Items:
START

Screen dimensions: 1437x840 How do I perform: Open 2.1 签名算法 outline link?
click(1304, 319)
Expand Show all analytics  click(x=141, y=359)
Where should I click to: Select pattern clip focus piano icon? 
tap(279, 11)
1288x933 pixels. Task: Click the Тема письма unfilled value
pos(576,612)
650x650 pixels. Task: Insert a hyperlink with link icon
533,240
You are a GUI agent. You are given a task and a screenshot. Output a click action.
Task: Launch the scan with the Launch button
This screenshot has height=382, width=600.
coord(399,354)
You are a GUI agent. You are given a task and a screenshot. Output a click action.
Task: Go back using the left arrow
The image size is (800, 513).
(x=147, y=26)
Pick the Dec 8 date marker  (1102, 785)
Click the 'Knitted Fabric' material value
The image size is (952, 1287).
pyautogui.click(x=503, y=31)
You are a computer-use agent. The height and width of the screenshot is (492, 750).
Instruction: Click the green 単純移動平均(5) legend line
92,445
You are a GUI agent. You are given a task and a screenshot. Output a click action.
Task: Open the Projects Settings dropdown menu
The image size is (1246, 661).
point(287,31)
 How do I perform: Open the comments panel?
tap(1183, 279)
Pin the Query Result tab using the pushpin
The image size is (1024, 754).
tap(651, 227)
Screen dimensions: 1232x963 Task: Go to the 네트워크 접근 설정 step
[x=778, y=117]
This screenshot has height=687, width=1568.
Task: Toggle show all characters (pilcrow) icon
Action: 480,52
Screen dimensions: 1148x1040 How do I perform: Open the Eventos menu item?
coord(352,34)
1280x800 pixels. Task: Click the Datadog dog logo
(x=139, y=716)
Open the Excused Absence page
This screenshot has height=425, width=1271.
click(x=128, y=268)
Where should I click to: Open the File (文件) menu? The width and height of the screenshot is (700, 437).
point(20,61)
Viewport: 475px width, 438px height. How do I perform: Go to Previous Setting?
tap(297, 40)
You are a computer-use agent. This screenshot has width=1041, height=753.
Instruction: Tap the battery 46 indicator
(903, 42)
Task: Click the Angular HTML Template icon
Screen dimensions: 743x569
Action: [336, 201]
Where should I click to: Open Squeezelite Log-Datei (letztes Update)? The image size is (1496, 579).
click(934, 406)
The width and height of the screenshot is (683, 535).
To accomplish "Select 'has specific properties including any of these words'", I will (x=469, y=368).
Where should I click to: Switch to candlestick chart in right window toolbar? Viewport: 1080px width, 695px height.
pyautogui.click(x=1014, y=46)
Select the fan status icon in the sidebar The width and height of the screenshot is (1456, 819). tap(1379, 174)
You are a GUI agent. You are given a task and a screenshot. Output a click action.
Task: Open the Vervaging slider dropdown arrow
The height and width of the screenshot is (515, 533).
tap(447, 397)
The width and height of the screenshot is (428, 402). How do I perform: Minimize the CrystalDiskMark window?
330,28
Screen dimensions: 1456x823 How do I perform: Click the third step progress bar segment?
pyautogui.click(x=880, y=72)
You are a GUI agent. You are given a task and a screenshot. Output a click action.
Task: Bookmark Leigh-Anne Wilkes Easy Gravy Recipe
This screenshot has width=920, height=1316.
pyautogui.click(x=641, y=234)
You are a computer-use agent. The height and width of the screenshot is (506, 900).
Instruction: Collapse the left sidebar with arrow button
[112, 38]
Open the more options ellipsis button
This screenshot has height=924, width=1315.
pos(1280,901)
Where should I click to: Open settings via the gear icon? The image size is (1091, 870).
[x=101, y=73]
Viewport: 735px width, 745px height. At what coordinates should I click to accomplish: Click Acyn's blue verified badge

END

Written exercise:
Recast the lines above as a Markdown table with two columns, Row and Line, numbering each line in order and omitting any blank lines.

Output of the task:
| Row | Line |
|---|---|
| 1 | Screen dimensions: 1437x840 How do I perform: Open 2.1 签名算法 outline link? |
| 2 | click(1304, 319) |
| 3 | Expand Show all analytics  click(x=141, y=359) |
| 4 | Where should I click to: Select pattern clip focus piano icon?  |
| 5 | tap(279, 11) |
| 6 | 1288x933 pixels. Task: Click the Тема письма unfilled value |
| 7 | pos(576,612) |
| 8 | 650x650 pixels. Task: Insert a hyperlink with link icon |
| 9 | 533,240 |
| 10 | You are a GUI agent. You are given a task and a screenshot. Output a click action. |
| 11 | Task: Launch the scan with the Launch button |
| 12 | This screenshot has height=382, width=600. |
| 13 | coord(399,354) |
| 14 | You are a GUI agent. You are given a task and a screenshot. Output a click action. |
| 15 | Task: Go back using the left arrow |
| 16 | The image size is (800, 513). |
| 17 | (x=147, y=26) |
| 18 | Pick the Dec 8 date marker  (1102, 785) |
| 19 | Click the 'Knitted Fabric' material value |
| 20 | The image size is (952, 1287). |
| 21 | pyautogui.click(x=503, y=31) |
| 22 | You are a computer-use agent. The height and width of the screenshot is (492, 750). |
| 23 | Instruction: Click the green 単純移動平均(5) legend line |
| 24 | 92,445 |
| 25 | You are a GUI agent. You are given a task and a screenshot. Output a click action. |
| 26 | Task: Open the Projects Settings dropdown menu |
| 27 | The image size is (1246, 661). |
| 28 | point(287,31) |
| 29 |  How do I perform: Open the comments panel? |
| 30 | tap(1183, 279) |
| 31 | Pin the Query Result tab using the pushpin |
| 32 | The image size is (1024, 754). |
| 33 | tap(651, 227) |
| 34 | Screen dimensions: 1232x963 Task: Go to the 네트워크 접근 설정 step |
| 35 | [x=778, y=117] |
| 36 | This screenshot has height=687, width=1568. |
| 37 | Task: Toggle show all characters (pilcrow) icon |
| 38 | Action: 480,52 |
| 39 | Screen dimensions: 1148x1040 How do I perform: Open the Eventos menu item? |
| 40 | coord(352,34) |
| 41 | 1280x800 pixels. Task: Click the Datadog dog logo |
| 42 | (x=139, y=716) |
| 43 | Open the Excused Absence page |
| 44 | This screenshot has height=425, width=1271. |
| 45 | click(x=128, y=268) |
| 46 | Where should I click to: Open the File (文件) menu? The width and height of the screenshot is (700, 437). |
| 47 | point(20,61) |
| 48 | Viewport: 475px width, 438px height. How do I perform: Go to Previous Setting? |
| 49 | tap(297, 40) |
| 50 | You are a computer-use agent. This screenshot has width=1041, height=753. |
| 51 | Instruction: Tap the battery 46 indicator |
| 52 | (903, 42) |
| 53 | Task: Click the Angular HTML Template icon |
| 54 | Screen dimensions: 743x569 |
| 55 | Action: [336, 201] |
| 56 | Where should I click to: Open Squeezelite Log-Datei (letztes Update)? The image size is (1496, 579). |
| 57 | click(934, 406) |
| 58 | The width and height of the screenshot is (683, 535). |
| 59 | To accomplish "Select 'has specific properties including any of these words'", I will (x=469, y=368). |
| 60 | Where should I click to: Switch to candlestick chart in right window toolbar? Viewport: 1080px width, 695px height. |
| 61 | pyautogui.click(x=1014, y=46) |
| 62 | Select the fan status icon in the sidebar The width and height of the screenshot is (1456, 819). tap(1379, 174) |
| 63 | You are a GUI agent. You are given a task and a screenshot. Output a click action. |
| 64 | Task: Open the Vervaging slider dropdown arrow |
| 65 | The height and width of the screenshot is (515, 533). |
| 66 | tap(447, 397) |
| 67 | The width and height of the screenshot is (428, 402). How do I perform: Minimize the CrystalDiskMark window? |
| 68 | 330,28 |
| 69 | Screen dimensions: 1456x823 How do I perform: Click the third step progress bar segment? |
| 70 | pyautogui.click(x=880, y=72) |
| 71 | You are a GUI agent. You are given a task and a screenshot. Output a click action. |
| 72 | Task: Bookmark Leigh-Anne Wilkes Easy Gravy Recipe |
| 73 | This screenshot has width=920, height=1316. |
| 74 | pyautogui.click(x=641, y=234) |
| 75 | You are a computer-use agent. The height and width of the screenshot is (506, 900). |
| 76 | Instruction: Collapse the left sidebar with arrow button |
| 77 | [112, 38] |
| 78 | Open the more options ellipsis button |
| 79 | This screenshot has height=924, width=1315. |
| 80 | pos(1280,901) |
| 81 | Where should I click to: Open settings via the gear icon? The image size is (1091, 870). |
| 82 | [x=101, y=73] |
| 83 | Viewport: 735px width, 745px height. At what coordinates should I click to accomplish: Click Acyn's blue verified badge |